DATASET EXCERPTS:

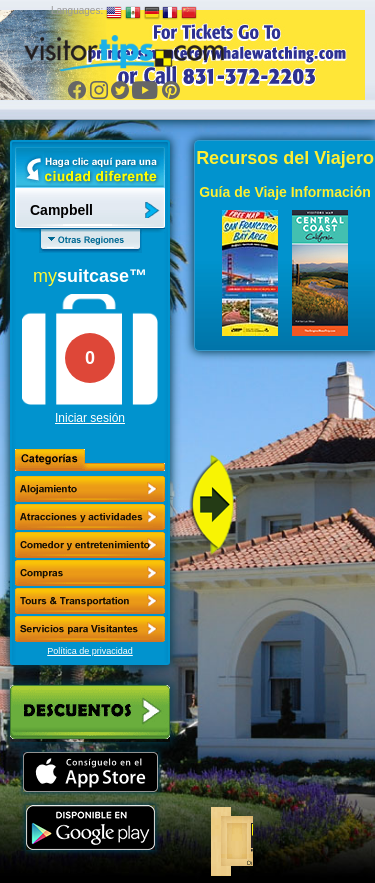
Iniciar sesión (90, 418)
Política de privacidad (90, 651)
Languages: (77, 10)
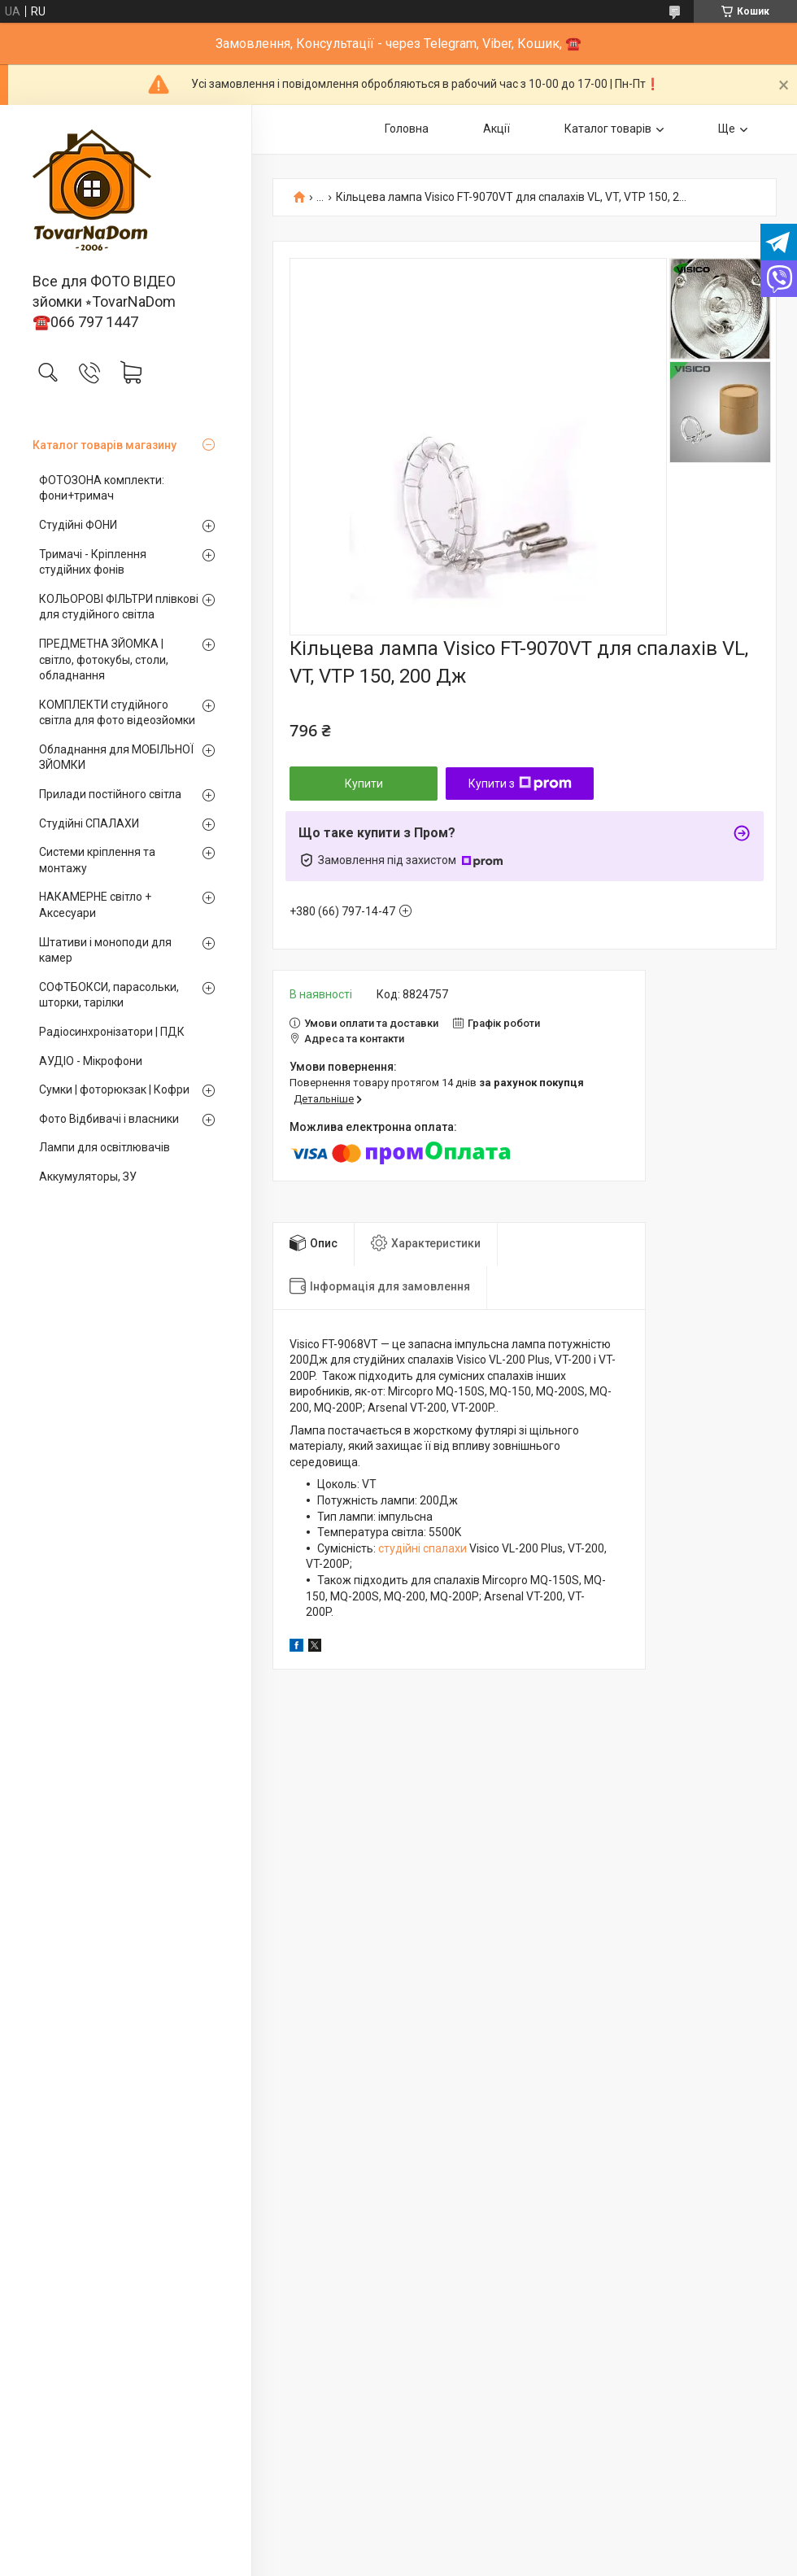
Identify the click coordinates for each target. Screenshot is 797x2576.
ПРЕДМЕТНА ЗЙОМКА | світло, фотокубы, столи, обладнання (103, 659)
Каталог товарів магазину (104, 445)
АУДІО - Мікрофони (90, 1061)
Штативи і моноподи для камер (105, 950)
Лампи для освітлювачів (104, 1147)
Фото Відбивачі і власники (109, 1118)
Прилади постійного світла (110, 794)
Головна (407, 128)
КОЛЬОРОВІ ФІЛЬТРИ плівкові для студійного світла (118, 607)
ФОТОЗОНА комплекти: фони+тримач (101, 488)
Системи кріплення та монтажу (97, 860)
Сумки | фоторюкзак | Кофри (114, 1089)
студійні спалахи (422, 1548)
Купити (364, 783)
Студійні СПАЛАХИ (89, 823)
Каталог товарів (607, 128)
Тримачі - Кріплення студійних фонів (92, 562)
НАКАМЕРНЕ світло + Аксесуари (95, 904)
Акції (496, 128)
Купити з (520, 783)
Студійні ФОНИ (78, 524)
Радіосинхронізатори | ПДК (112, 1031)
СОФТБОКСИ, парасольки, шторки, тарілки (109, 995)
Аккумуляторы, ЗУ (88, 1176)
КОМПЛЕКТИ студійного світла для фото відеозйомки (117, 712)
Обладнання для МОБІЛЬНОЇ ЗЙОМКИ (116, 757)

THE TASK:
Format every line of the records above as a JSON list of strings, one string per line, with blank lines left out. Leave the pictures out of the list.

TASK SOLUTION:
[
  "Iniciar sesión (90, 418)",
  "Política de privacidad (90, 651)",
  "Languages: (77, 10)",
  "Identify the click coordinates for each target. Screenshot is 797x2576.",
  "ПРЕДМЕТНА ЗЙОМКА | світло, фотокубы, столи, обладнання (103, 659)",
  "Каталог товарів магазину (104, 445)",
  "АУДІО - Мікрофони (90, 1061)",
  "Штативи і моноподи для камер (105, 950)",
  "Лампи для освітлювачів (104, 1147)",
  "Фото Відбивачі і власники (109, 1118)",
  "Прилади постійного світла (110, 794)",
  "Головна (407, 128)",
  "КОЛЬОРОВІ ФІЛЬТРИ плівкові для студійного світла (118, 607)",
  "ФОТОЗОНА комплекти: фони+тримач (101, 488)",
  "Системи кріплення та монтажу (97, 860)",
  "Сумки | фоторюкзак | Кофри (114, 1089)",
  "студійні спалахи (422, 1548)",
  "Купити (364, 783)",
  "Студійні СПАЛАХИ (89, 823)",
  "Каталог товарів (607, 128)",
  "Тримачі - Кріплення студійних фонів (92, 562)",
  "НАКАМЕРНЕ світло + Аксесуари (95, 904)",
  "Акції (496, 128)",
  "Купити з (520, 783)",
  "Студійні ФОНИ (78, 524)",
  "Радіосинхронізатори | ПДК (112, 1031)",
  "СОФТБОКСИ, парасольки, шторки, тарілки (109, 995)",
  "Аккумуляторы, ЗУ (88, 1176)",
  "КОМПЛЕКТИ студійного світла для фото відеозйомки (117, 712)",
  "Обладнання для МОБІЛЬНОЇ ЗЙОМКИ (116, 757)"
]